**** Source ****

Importantly, the researchers outline iEcology as the study of ecological patterns and processes using online data generated for other purposes and stored digitally. Several particularly interesting examples already highlight the great potential of such approaches to increase our knowledge of the natural world. For instance, exploring seasonal dynamics through when people search for particular species in Wikipedia can highlight true seasonal dynamics of species (see here for more details). Another study analyzed online photos (posted by internet users) of oxpecker birds and various herbivores they sit on, which illuminated the interactions between these species groups (see here for more details). In another elegant example, an analysis of video images of the Tour-De-Flanders filmed over the past 35 years enabled the highlighting of changes in leafing and blooming periods of the trees found in the background of the images (see here for more details).

Dr. Jarić, the lead author of the new study, is very enthusiastic about the potential of iEcology: “People are – rightfully – worried about our constant need to be logged-on, and potential abuse of these online data. However, with iEcology we highlight the silver lining of this ‘data deluge’”.

“We can now learn so much about where species reside, when they are active in different manners, and how they interact with each other and their environment. We do not see iEcology as a replacement of the classical and highly important field ecology – rather as being complementary to it. There are huge amounts of data constantly accumulating with vast and varied potential, just waiting to be used.”

Dr. Uri Roll (from Ben-Gurion University of the Negev), another author of the new paper, was particularly hopeful about the conservation potential of such approaches: “Populations and entire species of animals and plants are disappearing before our eyes at unprecedented rates. In many cases before we even get a chance to record them in the first place. We are at the eleventh hour and need all the help we can get to gain ecological insights and better understand how we affect the environment”.

“iEcology holds much promise to help us along all these fronts. I expect its use to increase greatly in the coming years as people become more aware of its potential, and the tools to analyze such data become commonplace.”

**** Data extract ****

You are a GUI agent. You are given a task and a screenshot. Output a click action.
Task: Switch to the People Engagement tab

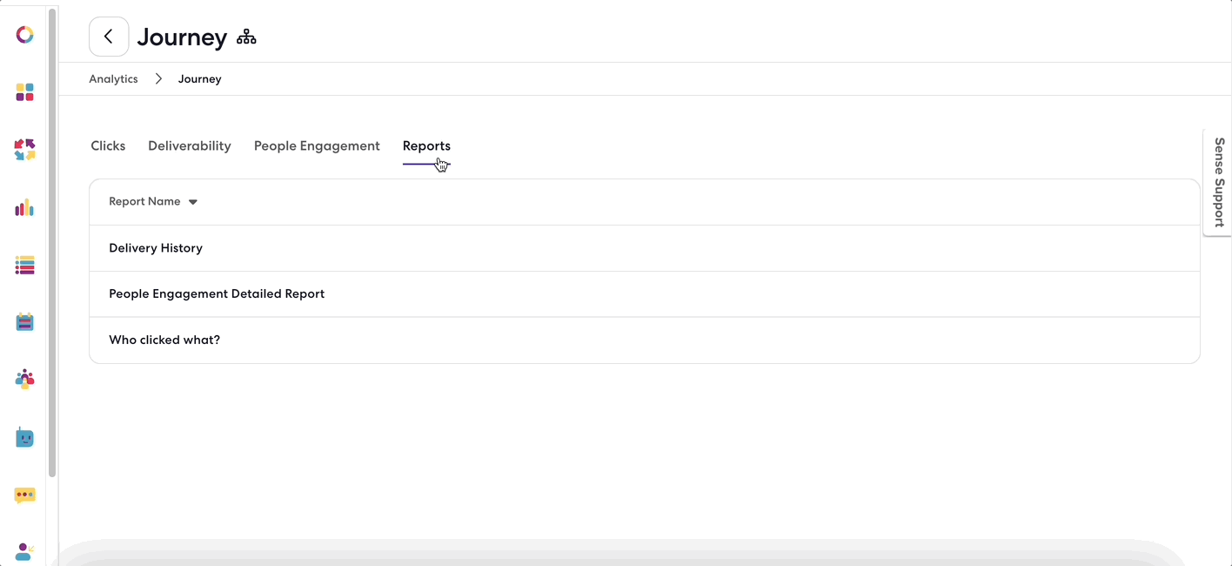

****

In the passage on iEcology, why does Dr. Uri Roll expect the use of iEcology to increase greatly in the coming years? Answer in one to three sentences.

• _Response below_
Dr. Roll expects its use to grow because people will become more aware of its potential. He also expects the tools for analyzing such data to become commonplace.